El director Martin Scorsese, hace poco, se pronunció sobre la obsesión de la industria por la taquilla: la calificó como repulsiva y hasta insultante. Edgar Wright también lo dijo ya, que una película no recaude lo suficiente los primeros días de estreno no quiere decir que esta sea mala. Y viceversa, por supuesto, porque seguro hay muchas películas que han sido taquillazos y, al mismo tiempo, decepciones.

Y no solo ocurre en el cine como espacio físico. Recientemente, la cadena HBO canceló la serie Westworld, después de cuatro temporadas, dejándola sin un final. Y si bien es cierto que la serie no tenía tanta audiencia como otros “éxitos” como la misma Game of Thrones, sí mantenía a espectadores fieles de la estética y la calidad de la historia, aunque no fuesen muchos. Porque, si algo hay que apuntar sobre las plataformas, es que son muy democráticas. Para bien y para mal. Si una audiencia pide que un personaje reviva en la siguiente temporada o que se catalogue bien o mal una película, pues las plataformas están a la orden del día.

Escena de la serie Game of Thrones. Fotografía: HBO.

En algún momento, la líder en las plataformas era Netflix, con 222 millones de suscriptores hasta diciembre del año pasado, pero que haya surgido (y con fuerza) la plataforma Disney Plus implicó una competencia brutal para la primera, porque muchas películas infantiles salieron del catálogo de Netflix.

Asimismo, es notorio el auge de producciones originales que cada plataforma exhibe para atraer y cautivar suscriptores. Y son producciones que ganan premios, como el caso evidente de Roma (2018), de Alfonso Cuarón, que vino a culminar con una disputa que se gestaba desde 2014: ¿pueden competir las producciones de plataformas en premios internacionales de cine?
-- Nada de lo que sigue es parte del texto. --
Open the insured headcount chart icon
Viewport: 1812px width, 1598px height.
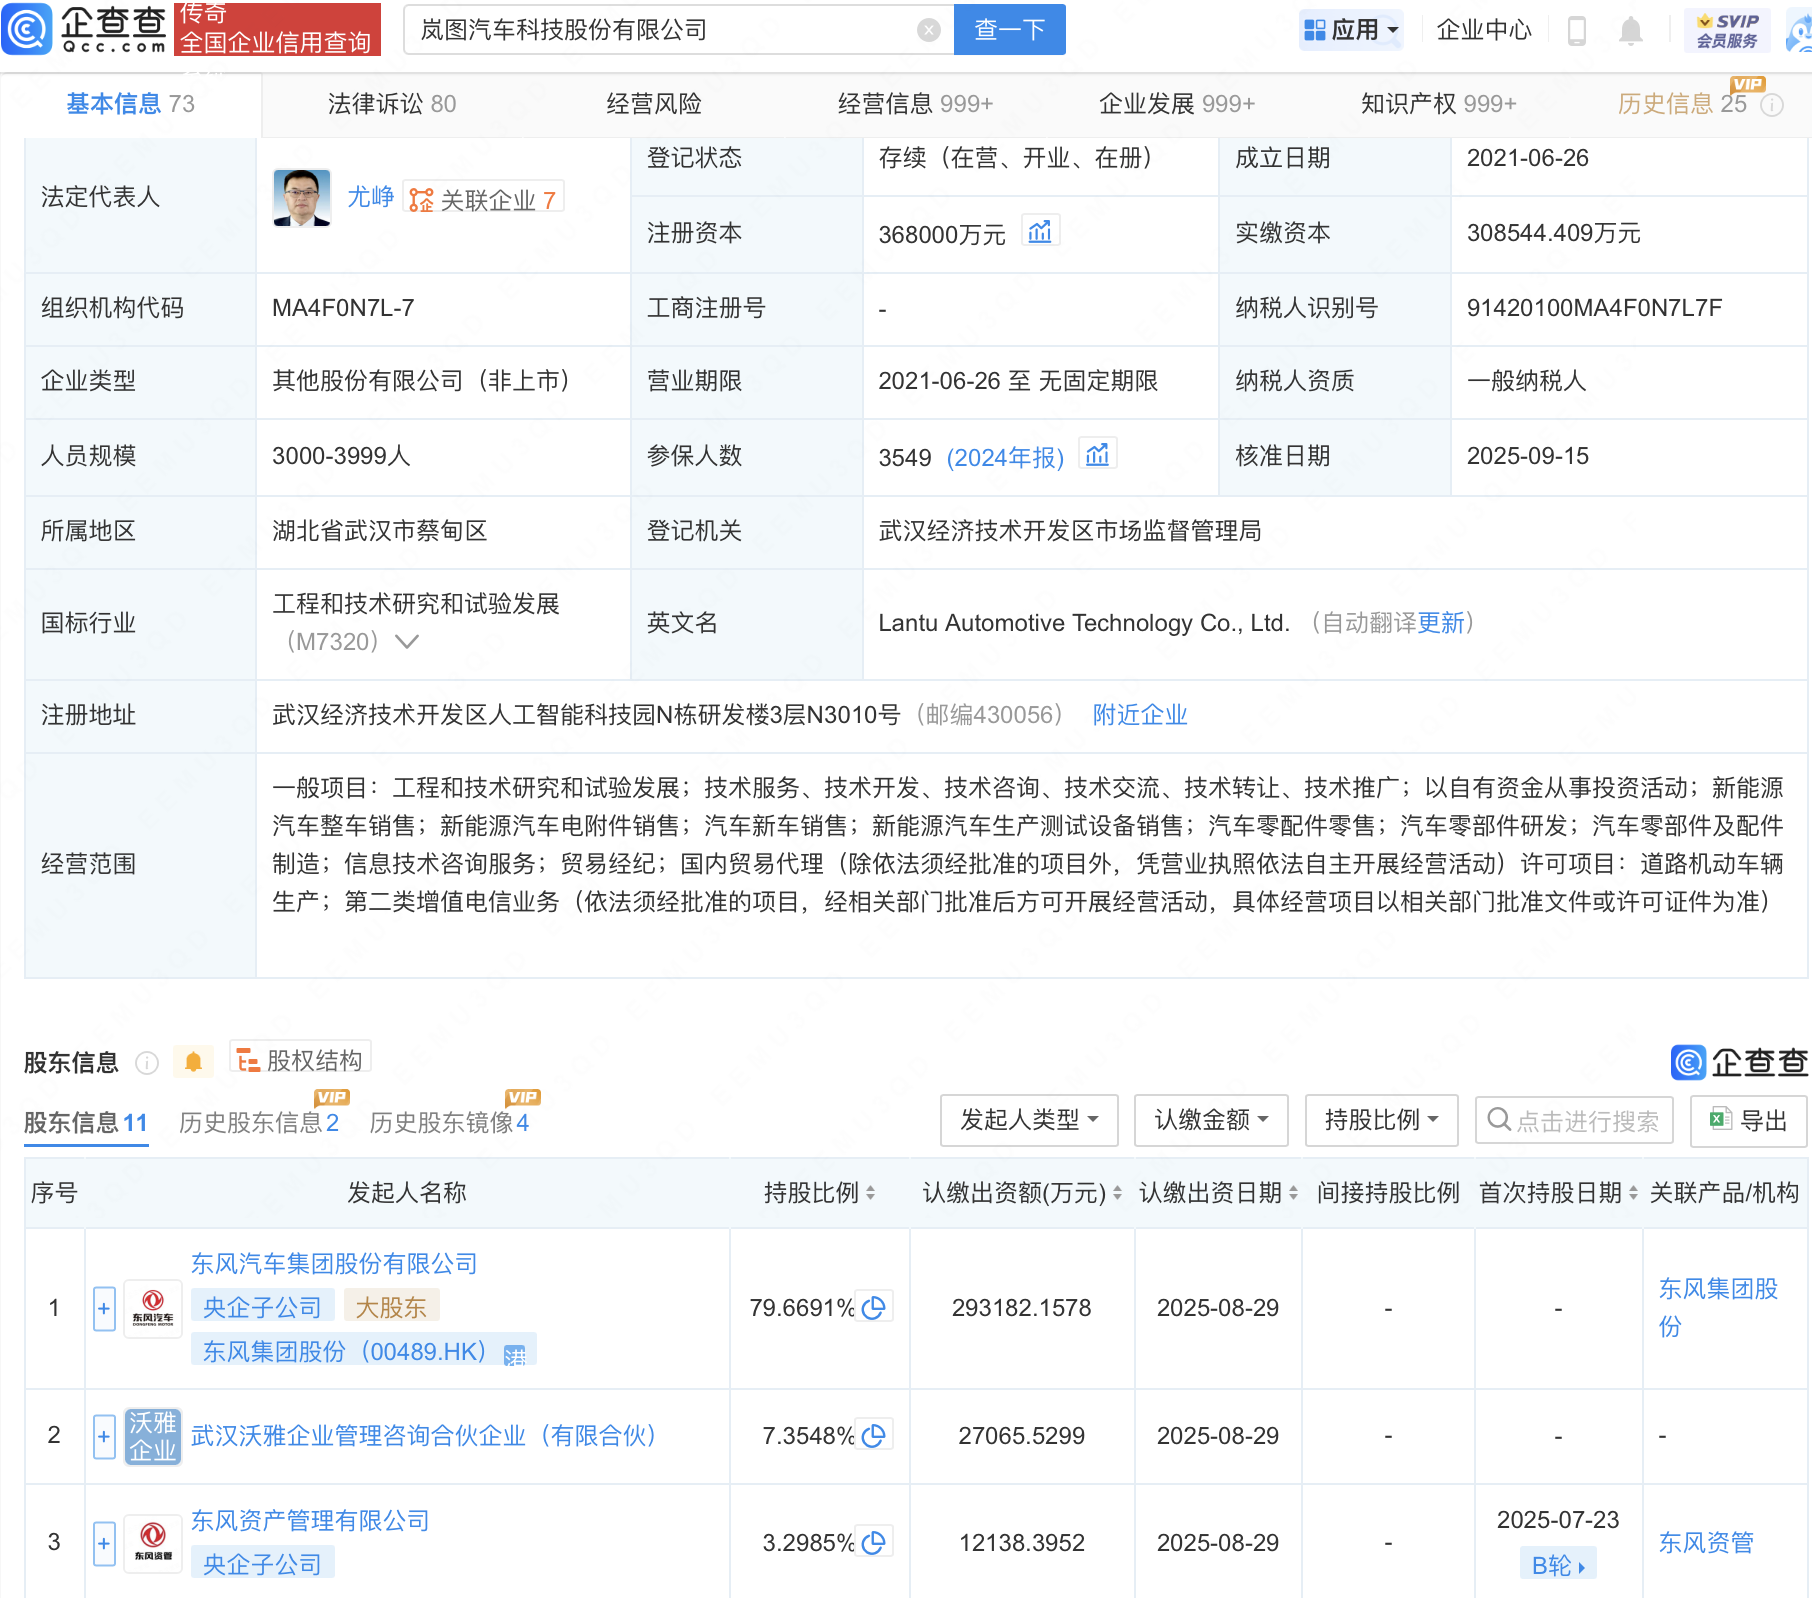[1097, 455]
En 2021, la Academia de Ciencias Cinematográficas admitió que compitieran para los Óscar películas que solo tuvieran estreno en streaming, dado el encierro que sufrimos a nivel mundial. Es que la pandemia lo cambió todo, ¿cómo pensar en estrenos en salas si no podíamos siquiera asomarnos a una ventana?

Escena de la película Roma, de Alfonso Cuarón. Fotografía: Cultura Genial.

Dicen que las anteriores reglas —para entrar en competencia una película primero debía estrenarse en salas— volverán a regir en 2023. Pero ¿alguien puede vaticinar el futuro de los premios, siempre tan controversiales como vendedores? ¿Podría alguien siquiera, en el peor de los escenarios, predecir la muerte del cine?

Si la novela no ha muerto, tampoco el libro de papel, ¿por qué el cine sí? No habrá de morir la forma de contar historias a través de imágenes. El cine es el recuerdo. Es el ahora. Es parte del borroso futuro, en pantalla grande o chica. A solas o en compañía, aunque cada vez me siento más cercana de esa máxima terrible de Joseph Conrad: “Vivimos como soñamos: solos”.

Sin embargo, creo que el cine es una forma de acercarnos, y no solo al resto, sino a lo que fuimos, los fantasmas de nuestro ser pasado, porque la verdad es que aún sigo llorando cuando pesco E. T.  en alguna plataforma y veo la escena en que el extraterrestre apunta con su dedo el corazón y la cabeza del niño al tiempo que le dice a su amigo: “Estaré aquí”.